Ant Group's Shanghai listing suspended two days before US$34.4bn IPO

Ant Group's Shanghai listing suspended two days before US$34.4bn IPO

Proactive Investors

Published

The Shangai listing of Ant Group has been suspended two days before it was set to become the world's biggest IPO. Mobile payment specialist Ant, which is run by Chinese billionaire and Alibaba (NYSE:BABA) founder Jack Ma, was expected to be worth US$313bn on its market debut in Shanghai and Hong Kong. READ: As Ant Group IPO nears, investors get a look under the hood while Alibaba gets an early bump Ma’s stake in the tech business was estimated to be worth US$17bn. The Shanghai stock exchange said there were “major issues” following “changes in the financial technology regulatory environment”, the BBC reported, so Ant could not meet “listing conditions or information disclosure requirements”. The Hong Kong exchange then announced Ant had decided not to go ahead with the listing. “This is a curve ball that has been thrown at us... I don’t know what to say,” a banker working on the IPO told Reuters.

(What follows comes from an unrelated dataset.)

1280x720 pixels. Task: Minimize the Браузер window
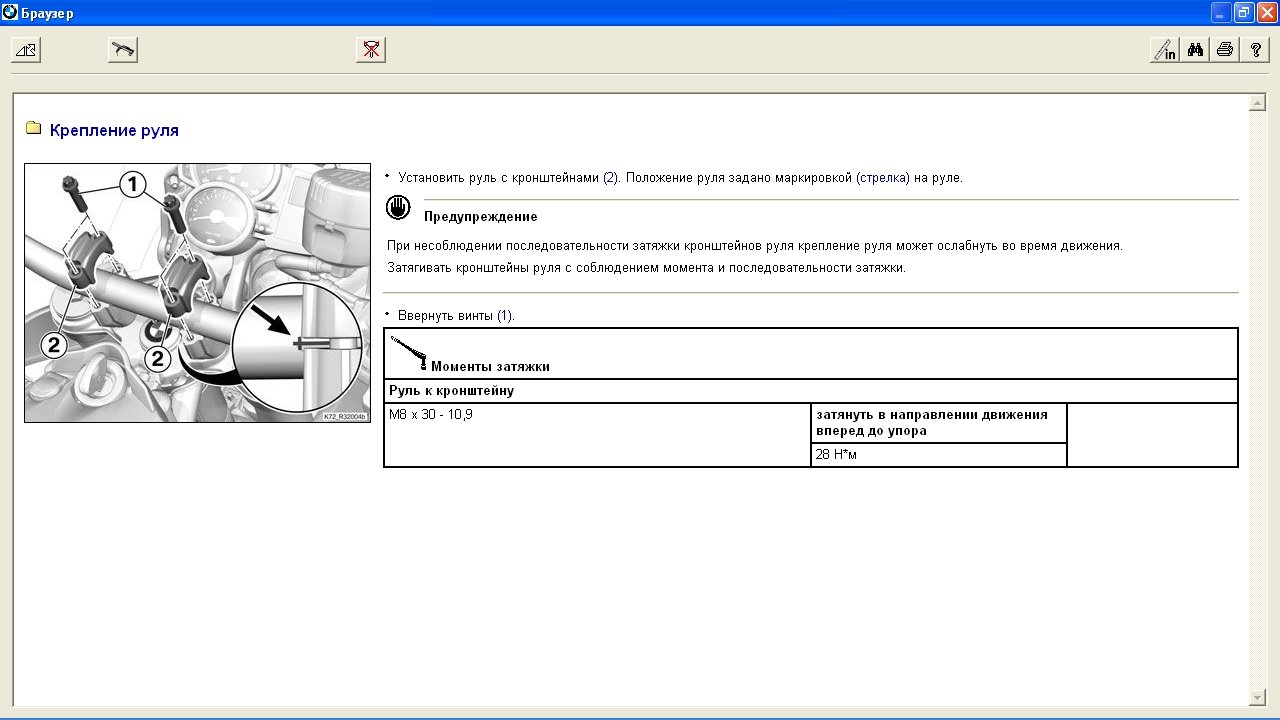(x=1221, y=13)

Ma, Ant's executive chairman Eric Jing and chief executive Simon Hu were told by the regulators on Monday that they were facing tighter scrutiny by the government. In fact, the Chinese authorities have recently published new rules for online micro-lending, since China is fearing rising defaults and lower asset quality amid the pandemic. Last week, Ma said the Chinese financial regulation was outdated and not suited for fintech companies. Ant was set to sell about 11% of shares, worth US$34.4bn, on its Thursday debut. The sale would have been even bigger than than the US$29.4bn taken out of the market by Saudi Aramco a year ago. Shares in Alibaba dropped 7% to US$288.37 after the market opened.